D. UN human rights experts ask Egypt to release poet/songwriter

On 26 July 2018, a group of UN Special Rapporteurs[4] urged Egyptian authorities to release poet Galal El Behairy, who has been detained since February 2018 for writing a song critical of government policies. Mr. El Bahairy wrote the lyrics to the song ‘Balaha’, performed by Ramy Essam, and released on 26 February 2018. The music video was posted on social media, drawing over 3.7 million views. On 3 March, Mr. El Behairy was arrested by National Security Police and he remained disappeared for a week before appearing to face charges of terrorist affiliation, disseminating false news, abusing social-media networks, blasphemy, contempt of religion, and insulting the military. At the time of his appearance, he showed signs of having been subjected to torture and beating. “We are alarmed at the arrest and alleged ill-treatment of Mr. El Behairy which appears to be related solely to the peaceful exercise of his right to freedom of artistic expression and creativity,” the UN experts in a joint statement.

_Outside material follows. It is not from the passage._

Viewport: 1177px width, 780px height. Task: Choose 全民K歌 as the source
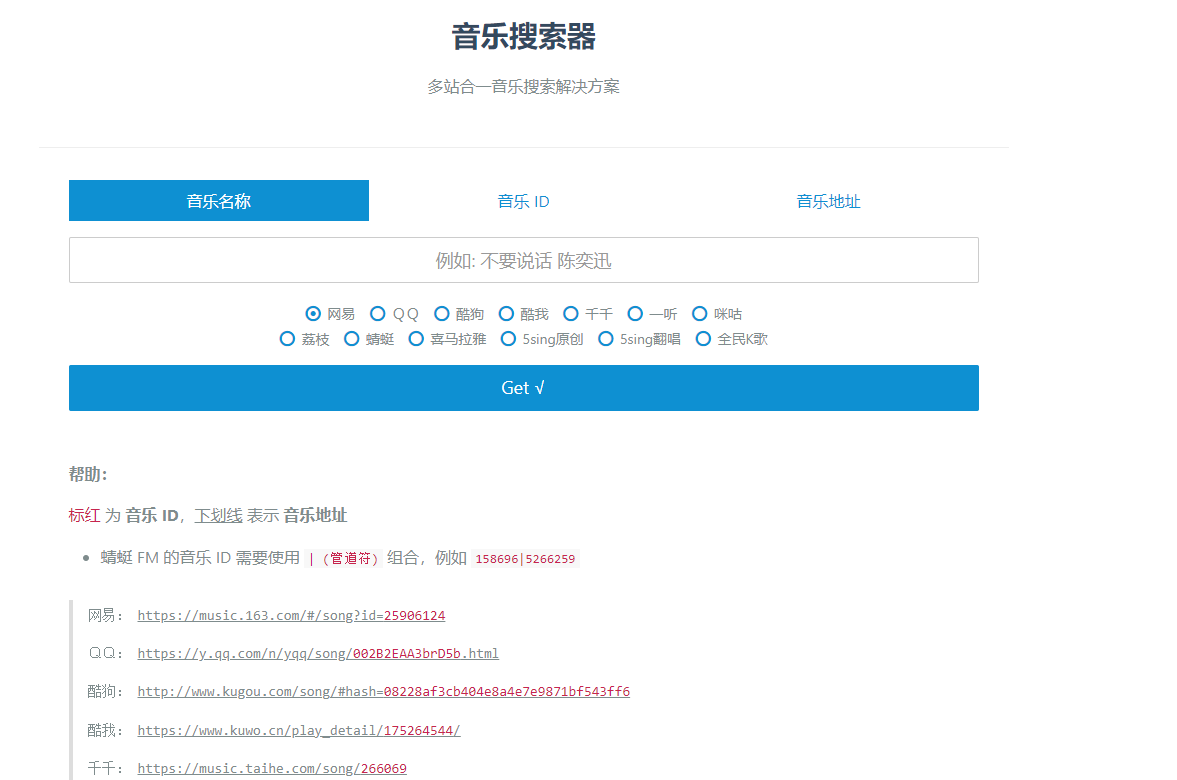pyautogui.click(x=704, y=339)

E. UN experts urge India to release rights defender Dr. G.N. Saibaba on health grounds

On 28 June 2018, UN human rights experts[5] urged India to release human rights defender Dr. G.N. Saibaba, a wheelchair user with severe disabilities whose health is deteriorating and who is reportedly being held in solitary confinement. “We would like to remind India that any denial of reasonable accommodation for people with disabilities in detention is not only discriminatory but may well amount to ill-treatment or even torture. In particular, solitary confinement should be prohibited when the conditions of prisoners with disabilities would be made worse by this measure,” the UN Special Rapporteurs said in a joint statement released in Geneva. “Dr. Saibaba is a long-standing defender of the rights of various minorities in India against corporate interests. He was arrested in 2014 and sentenced to life imprisonment in 2017. He is reportedly now being held in solitary confinement in a highly insanitary cell in Nagpur jail, in darkness and with inadequate and inaccessible facilities,” the statement said.





[4]. Ms. Karima Bennoune, Special Rapporteur in the field of cultural rights; Mr. David Kaye, Special Rapporteur on the promotion and protection of the right to freedom of opinion and expression; Mr. Ahmed Shaheed, Special Rapporteur on freedom of religion or belief; Mr. Seong Phil Hong, Chair-Rapporteur of the Working Group on Arbitrary Detention; Mr. Nils Melzer, Special Rapporteur on torture and other cruel, inhuman or degrading treatment or punishment; and Mr. Bernard Duhaime, Chair-Rapporteur of the Working Group on Enforced or Involuntary Disappearances.

[5]. Catalina Devandas, Special Rapporteur on the rights of persons with disabilities; Michel Forst, Special Rapporteur on the situation of human rights defenders; Dainius Pūras, Special Rapporteur on the right of everyone to the enjoyment of the highest attainable standard of physical and mental health; and Nils Melzer, Special Rapporteur on torture and other cruel, inhuman or degrading treatment or punishment.